Classical representation of the outer product

Now, where is it possible to gain a speedup using quantum computing? No matter what you do, as long as you want a classical representation of the outer product, you will have to perform at least $\mathcal{O}(mnp)$ operations (at least to write down the results). Indeed, measuring a quantum system will only result in a single component of the outer product. You may think that you could have several terms at once by increasing the number of qubits you're dealing with, but that's also true for a classical computer: you can run the computation in parallel.
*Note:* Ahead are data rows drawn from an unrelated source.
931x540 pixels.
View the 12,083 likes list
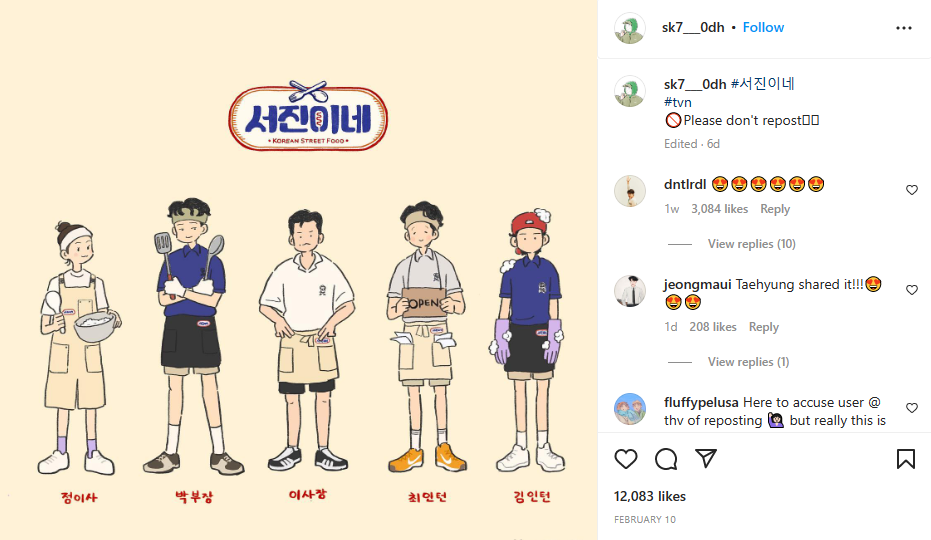point(650,496)
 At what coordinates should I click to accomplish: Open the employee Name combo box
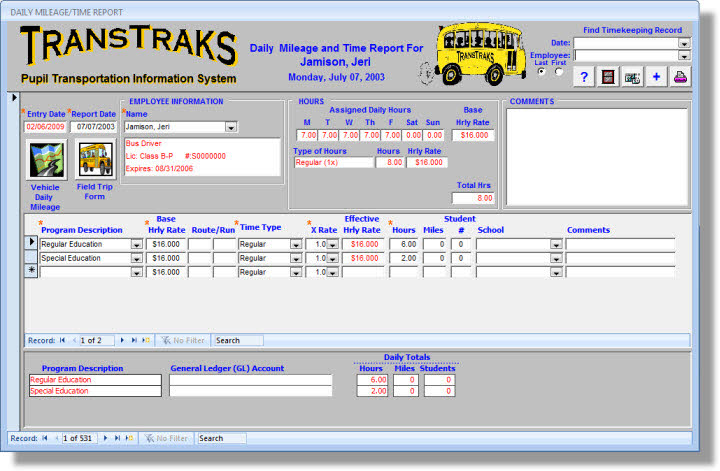230,127
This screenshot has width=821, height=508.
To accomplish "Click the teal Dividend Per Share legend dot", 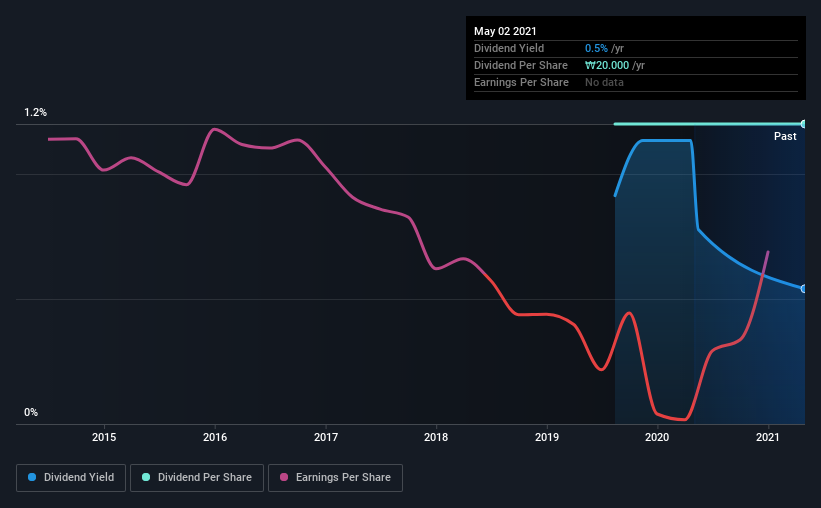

The only gain you could get is if multiplying two numbers was faster, from a complexity point of view, on a quantum computer. For instance, an algorithm performing a multiplication in $\mathcal{O}\left(p\log(p)\right)$ operations would result in an algorithm to compute the outer product in $\mathcal{O}\left(mnp\log(p)\right)$, which would be better than the classical one.

However:

1. I'm not aware of such an algorithm.
2. The gain would be mostly theoretical, as $p$ is rarely larger than $64$.
3. This assumes that encoding a quantum state from a classical number, performing the quantum algorithm and measuring it is faster than doing the multiplication classically.

Thus, though it may be possible to obtain a better complexity than with using a classical computer, the overall gain seems at best marginal.

---

Quantum representation of the outer product in $\mathcal{O}(1)$ if the second vector is real##

Note that this reasoning holds as long as you're after a classical representation of the outer product. If you're looking for a quantum representation in order to use it as part of a larger quantum algorithm, then a (trivial) quantum speedup is possible. Let us call the two column vectors $|a\rangle$ and $|b\rangle$. Their outer product is: $$|a\rangle\langle b|=\sum_{i=0}^{2^m-1}\sum_{j=0}^{2^n-1}a_i\overline{b_j}|i\rangle\langle j|$$ Now, let us assume that we have a quantum representation of $|a\rangle$ and $|b\rangle$. The state of the resulting quantum system is: $$|a\rangle\otimes|b\rangle=\sum_{i=0}^{2^m-1}\sum_{j=0}^{2^n-1}a_ib_j|i,j\rangle$$ If $b$ only has real coordinates, then $|a\rangle\otimes|b\rangle$ is already a representation of the outer product of $|a\rangle$ and $|b\rangle$. In that case, the complexity is trivially $\mathcal{O}(1)$ (assuming $|a\rangle$ and $|b\rangle$ are given).

Choosing a different representation which would lead to writing down the coordinates of $|a\rangle$ and $|b\rangle$ would be I think equivalent to the classical case, and would thus provide no speedup.